**Records supplied**
================
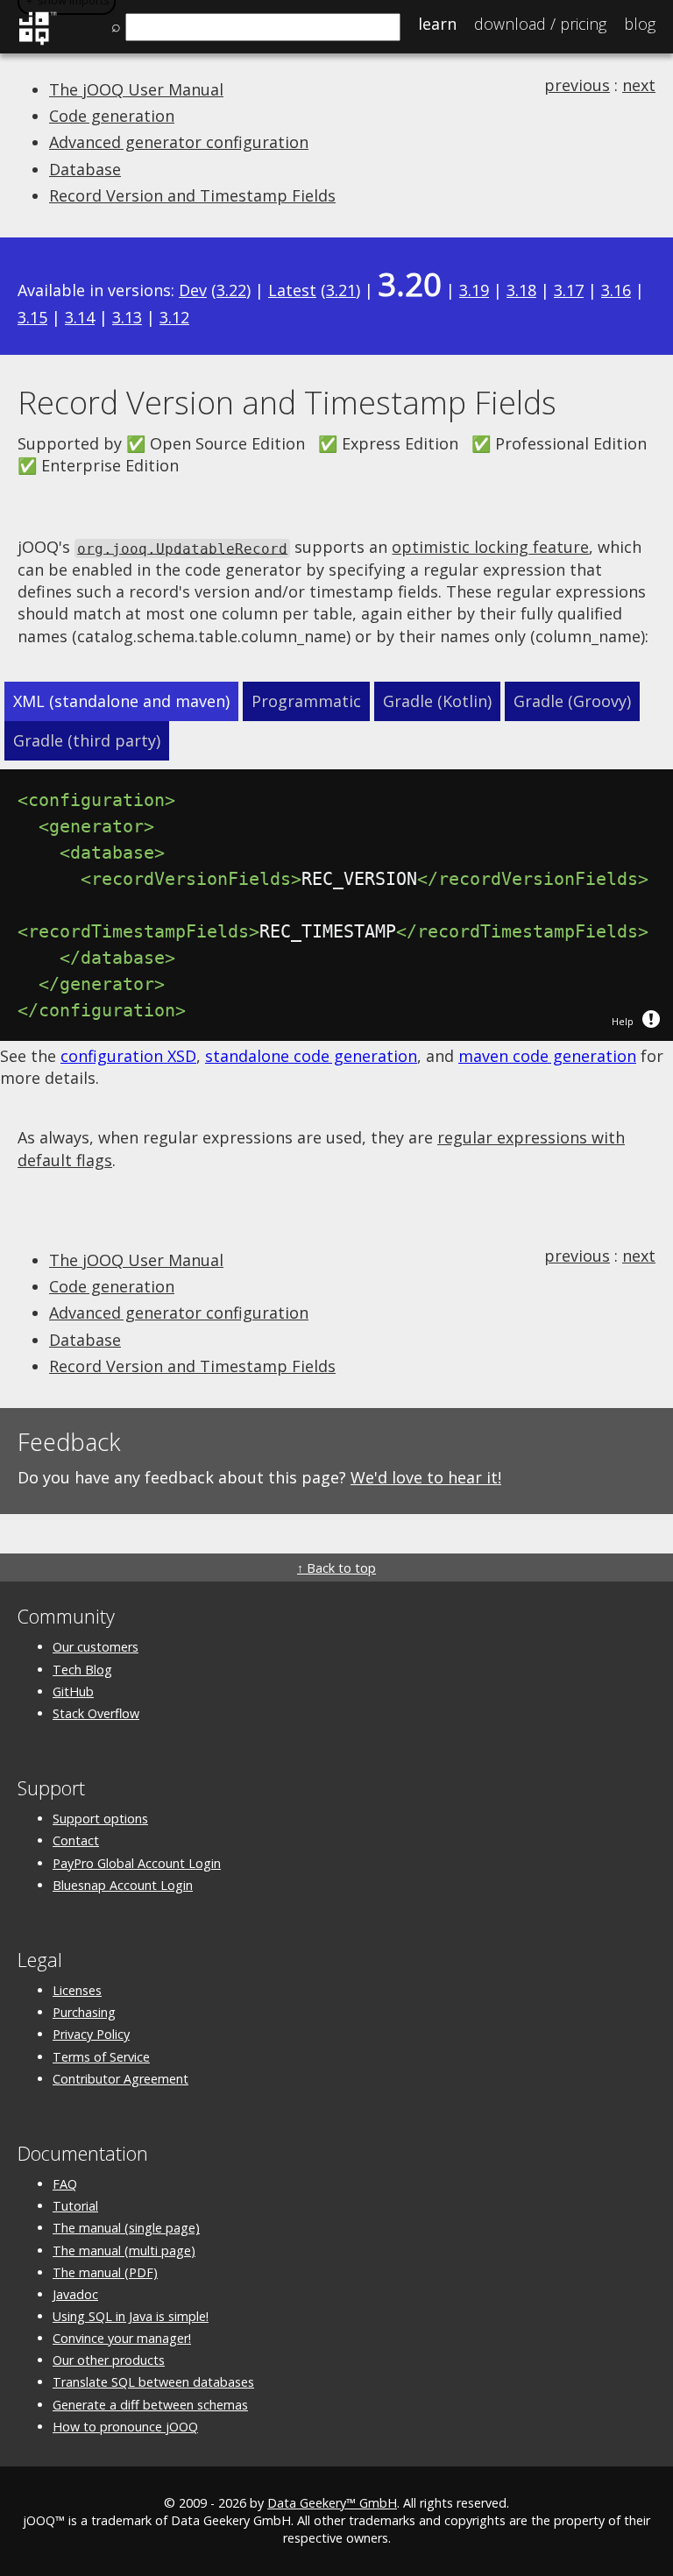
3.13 (127, 317)
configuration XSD (128, 1055)
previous (577, 85)
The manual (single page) (126, 2227)
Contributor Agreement (120, 2078)
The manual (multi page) (124, 2250)
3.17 (569, 290)
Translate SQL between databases (153, 2382)
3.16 (616, 290)
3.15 (32, 317)
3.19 (474, 290)
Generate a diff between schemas (150, 2404)
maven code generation (547, 1055)
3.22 (231, 290)
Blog (639, 23)
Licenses (77, 1990)
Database (85, 169)
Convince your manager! (122, 2338)
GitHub (73, 1691)
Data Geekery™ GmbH (332, 2503)
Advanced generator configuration (178, 141)
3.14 (80, 317)
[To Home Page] (37, 42)
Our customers (95, 1646)
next (638, 85)
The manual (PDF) (105, 2272)
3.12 (174, 317)
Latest (292, 290)
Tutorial (75, 2205)
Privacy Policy (91, 2034)
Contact (76, 1840)
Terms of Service (101, 2057)
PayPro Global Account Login (137, 1863)
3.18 (521, 290)
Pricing (540, 23)
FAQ (65, 2184)
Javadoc (75, 2294)
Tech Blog (82, 1669)
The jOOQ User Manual (136, 89)
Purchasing (84, 2012)
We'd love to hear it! (426, 1477)
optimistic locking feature (490, 546)
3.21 (341, 290)
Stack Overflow (96, 1713)
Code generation (111, 115)
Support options (100, 1818)
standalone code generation (311, 1055)
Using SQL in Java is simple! (131, 2316)
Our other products (109, 2360)
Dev (193, 290)
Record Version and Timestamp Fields (192, 195)
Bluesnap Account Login (123, 1885)
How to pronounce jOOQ (125, 2426)
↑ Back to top (336, 1568)
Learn (437, 23)
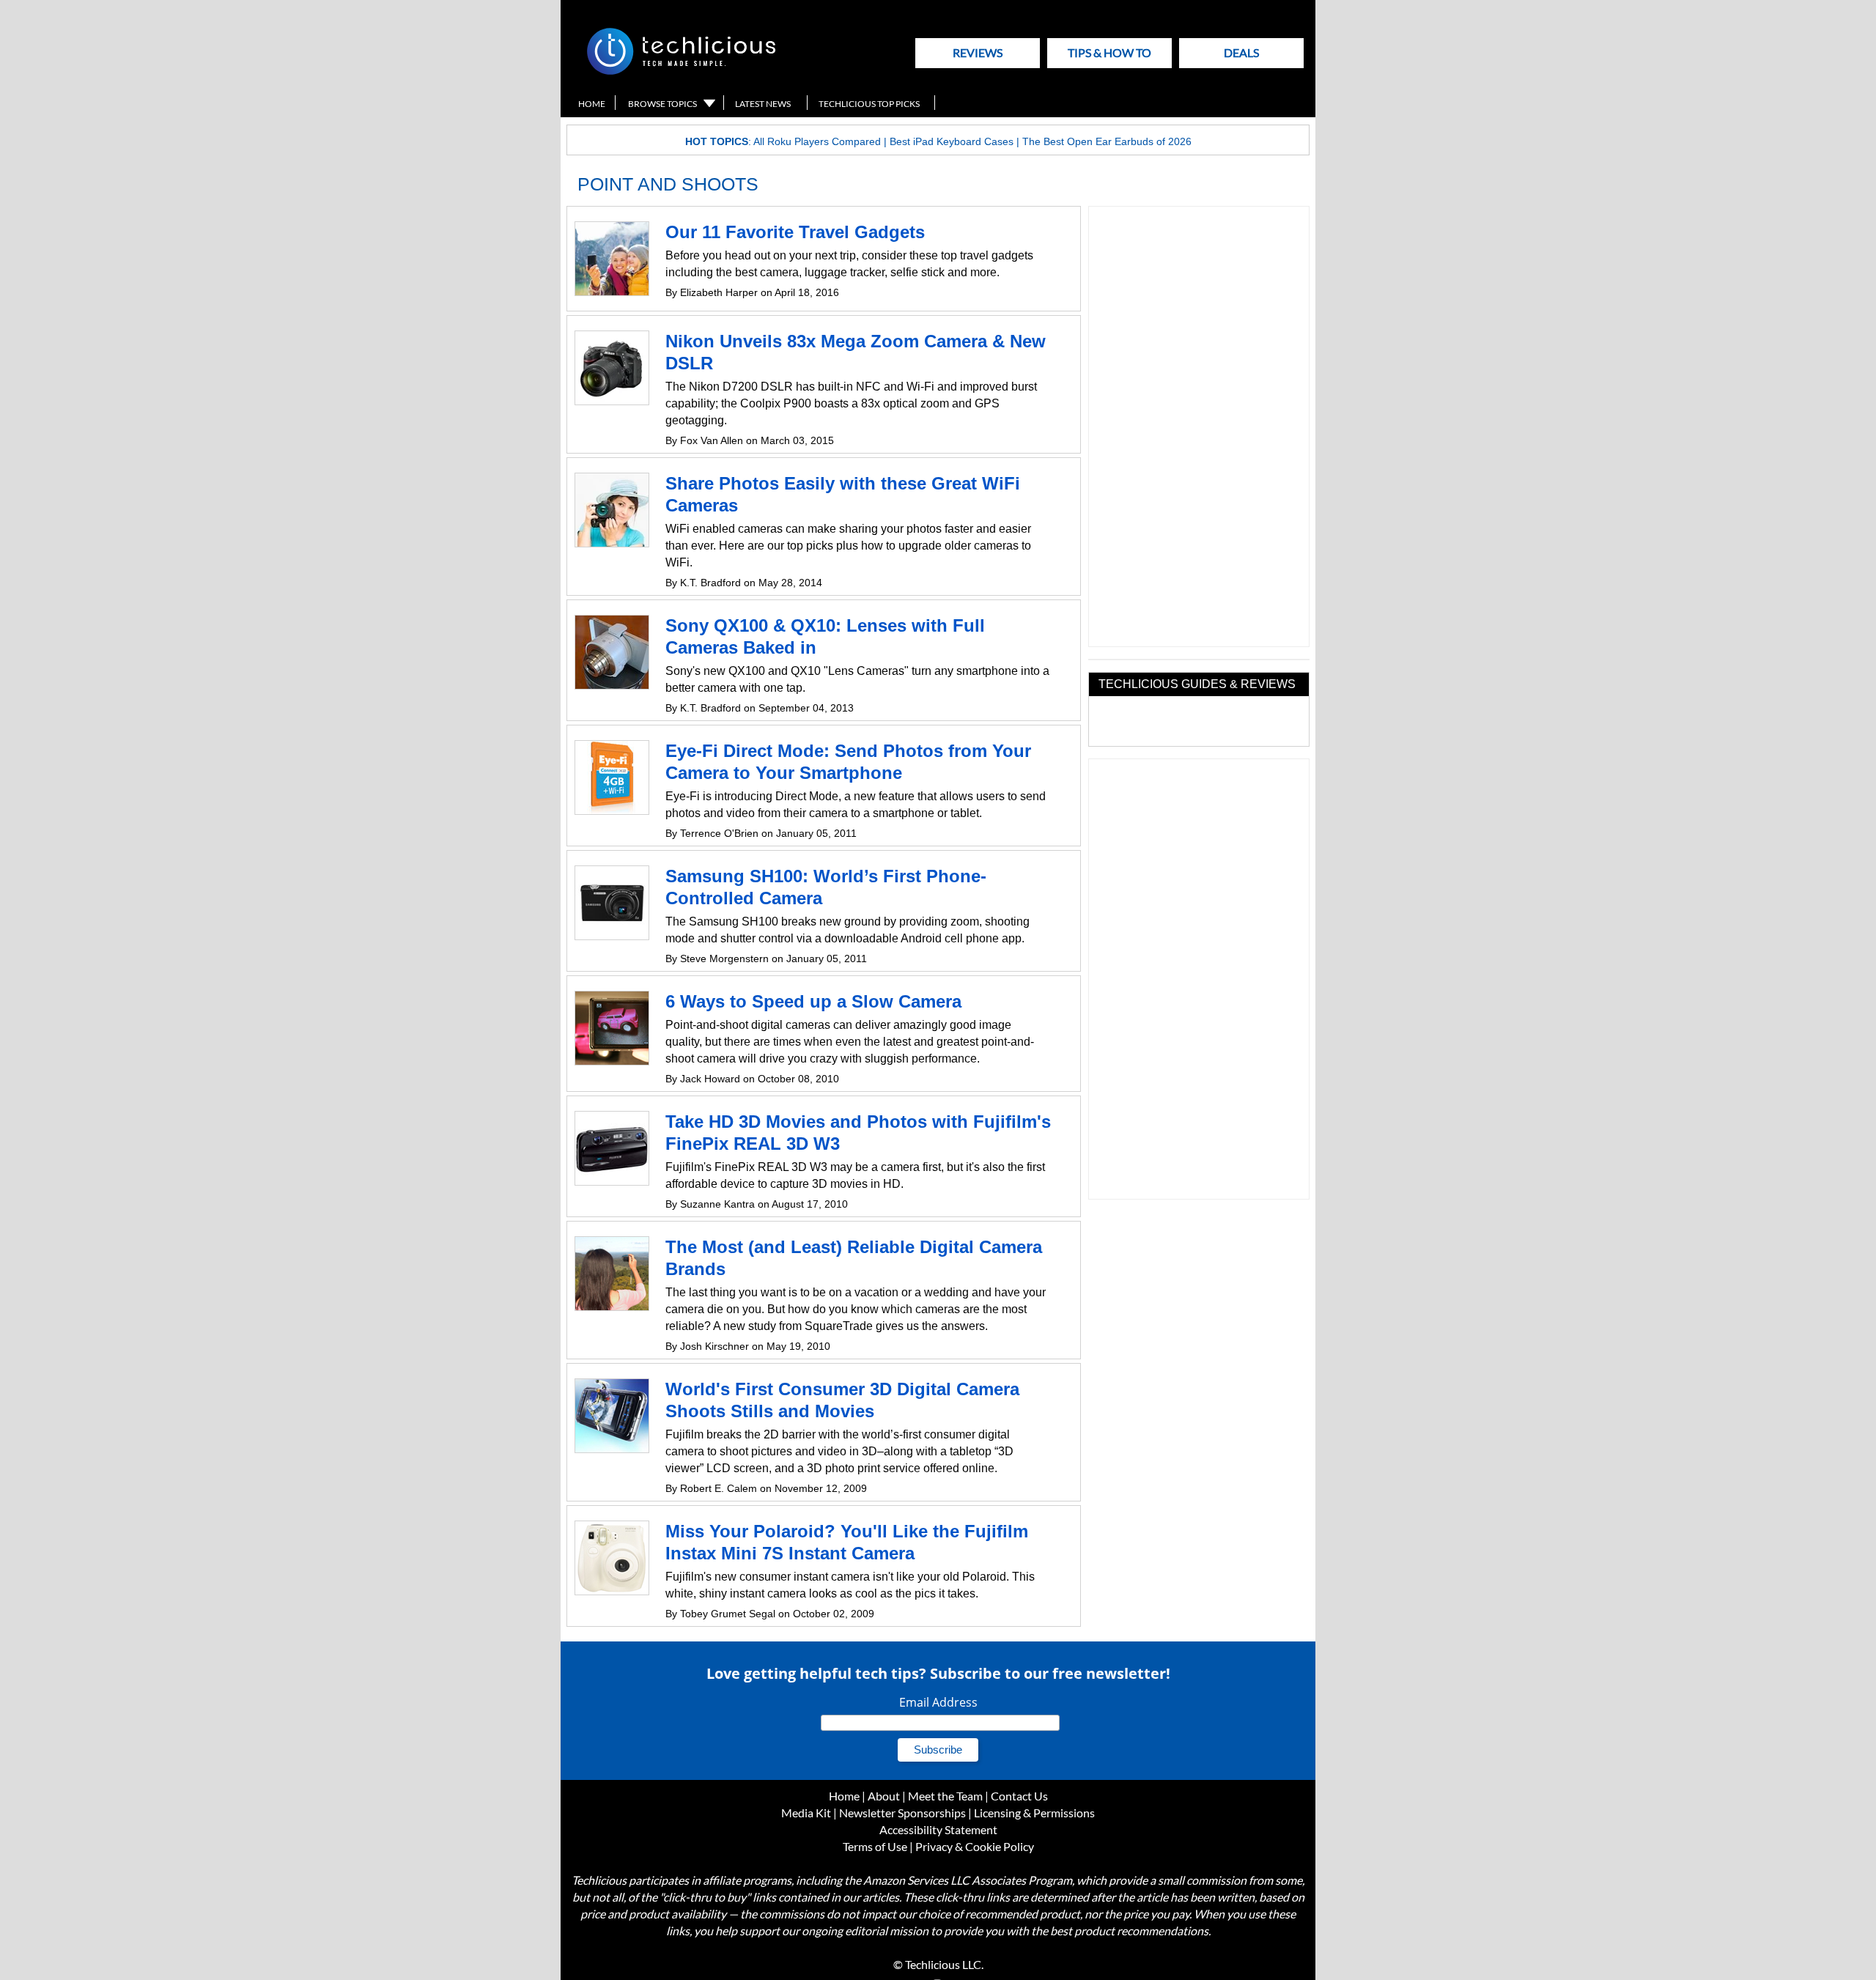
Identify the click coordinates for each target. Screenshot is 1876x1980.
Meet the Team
================
**Instructions for the task**
In this exercise, set down all of the data exactly, without the pictures.

**Result of this exercise**
3.13 (127, 317)
configuration XSD (128, 1055)
previous (577, 85)
The manual (single page) (126, 2227)
Contributor Agreement (120, 2078)
The manual (multi page) (124, 2250)
3.17 (569, 290)
Translate SQL between databases (153, 2382)
3.16 (616, 290)
3.15 (32, 317)
3.19 (474, 290)
Generate a diff between schemas (150, 2404)
maven code generation (547, 1055)
3.22 (231, 290)
Blog (639, 23)
Licenses (77, 1990)
Database (85, 169)
Convince your manager! (122, 2338)
GitHub (73, 1691)
Data Geekery™ GmbH (332, 2503)
Advanced generator configuration (178, 141)
3.14 (80, 317)
[To Home Page] (37, 42)
Our customers (95, 1646)
next (638, 85)
The manual (PDF) (105, 2272)
3.12 (174, 317)
Latest (292, 290)
Tutorial (75, 2205)
Privacy Policy (91, 2034)
Contact (76, 1840)
Terms of Service (101, 2057)
PayPro Global Account Login (137, 1863)
3.18 (521, 290)
Pricing (540, 23)
FAQ (65, 2184)
Javadoc (75, 2294)
Tech Blog (82, 1669)
The jOOQ User Manual (136, 89)
Purchasing (84, 2012)
We'd love to hear it! (426, 1477)
optimistic locking feature (490, 546)
3.21 (341, 290)
Stack Overflow (96, 1713)
Code generation (111, 115)
Support options (100, 1818)
standalone code generation (311, 1055)
Using SQL in Java is simple! (131, 2316)
Our other products (109, 2360)
Dev (193, 290)
Record Version and Timestamp Fields (192, 195)
Bluesnap Account Login (123, 1885)
How to pronounce jOOQ (125, 2426)
↑ Back to top (336, 1568)
Learn (437, 23)
Identify the click coordinates for each target. Screenshot is 1876x1980.
Meet the Team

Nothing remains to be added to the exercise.